The companies will work collaboratively to identify opportunities to innovate and develop products with strong value propositions at attractive price points, a statement said.
“Through this investment, we look forward to partnering with the team at Arvind Youth Brands to continue to grow the market for its portfolio of products and enhance the strong brand equity that has been built over the past few decades,” Kalyan Krishnamurthy, CEO of Flipkart Group, said.
Flipkart and Myntra will be the preferred online partners for the Flying Machine brand, while it continues to grow its offline sales through exclusive brand, department and multi-brand stores, J Suresh, managing director and CEO of Arvind Fashions, said.
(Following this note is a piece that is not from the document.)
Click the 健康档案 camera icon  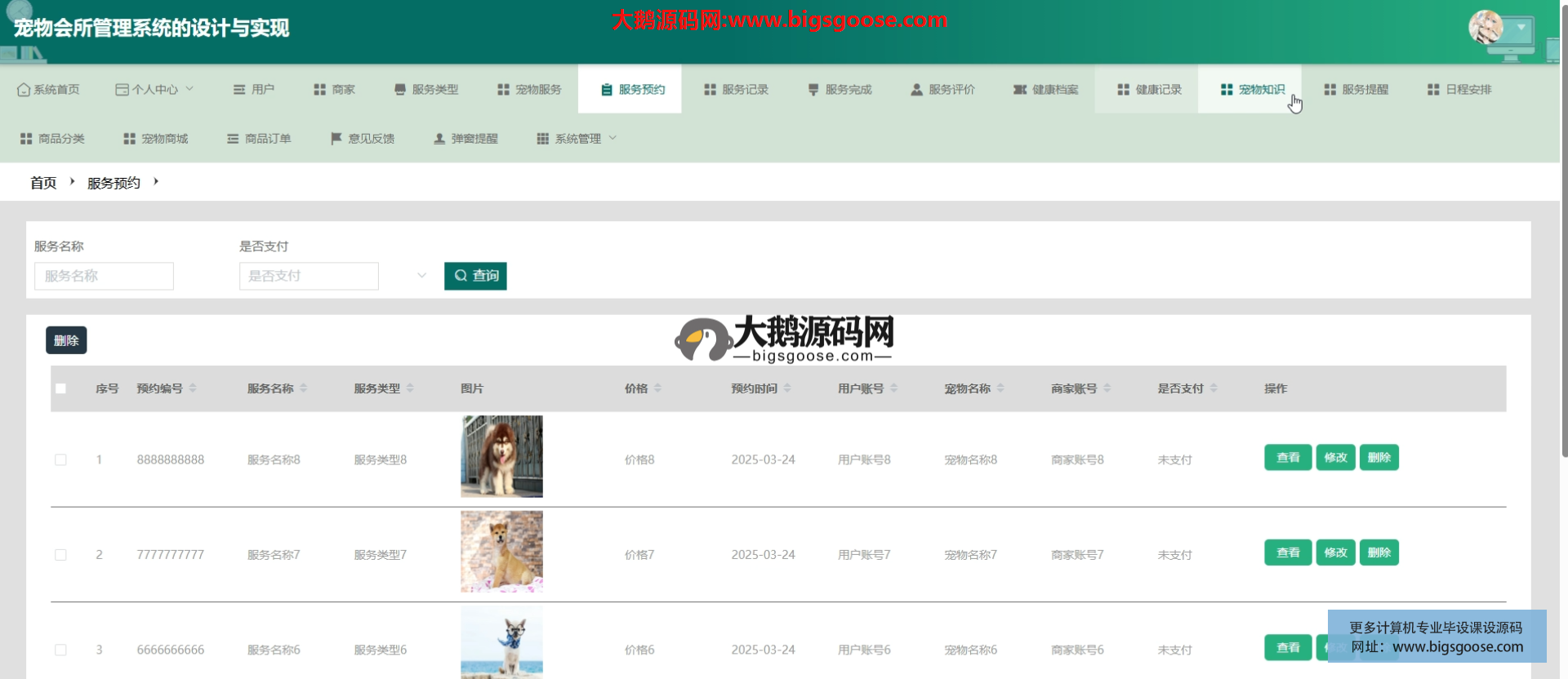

Flying Machine products have been retailing on the ecommerce platforms for over six years now.
“The partnership with Flipkart Group will help us accelerate our online growth strategy as we focus our efforts on developing an omni-channel retail approach for Arvind Youth Brands and Flying Machine,” Suresh added.
Arvind Fashions, the branded apparel company, demerged from textile maker Arvind Group. It owns a diversified portfolio of brands, such as US Polo Assn, Arrow, GAP, Calvin Klein, Aeropostale and Ed Hardy. Arvind also runs the India business of beauty retailer Sephora and the value fashion retail chain Unlimited.
The Bengaluru-based firm recently deferred its plans to raise capital via a rights issue in the wake of the Covid-19 pandemic. On March 12, it approved raising Rs 300 crore in equity capital, but revised the amount to nearly Rs 400 crore last month.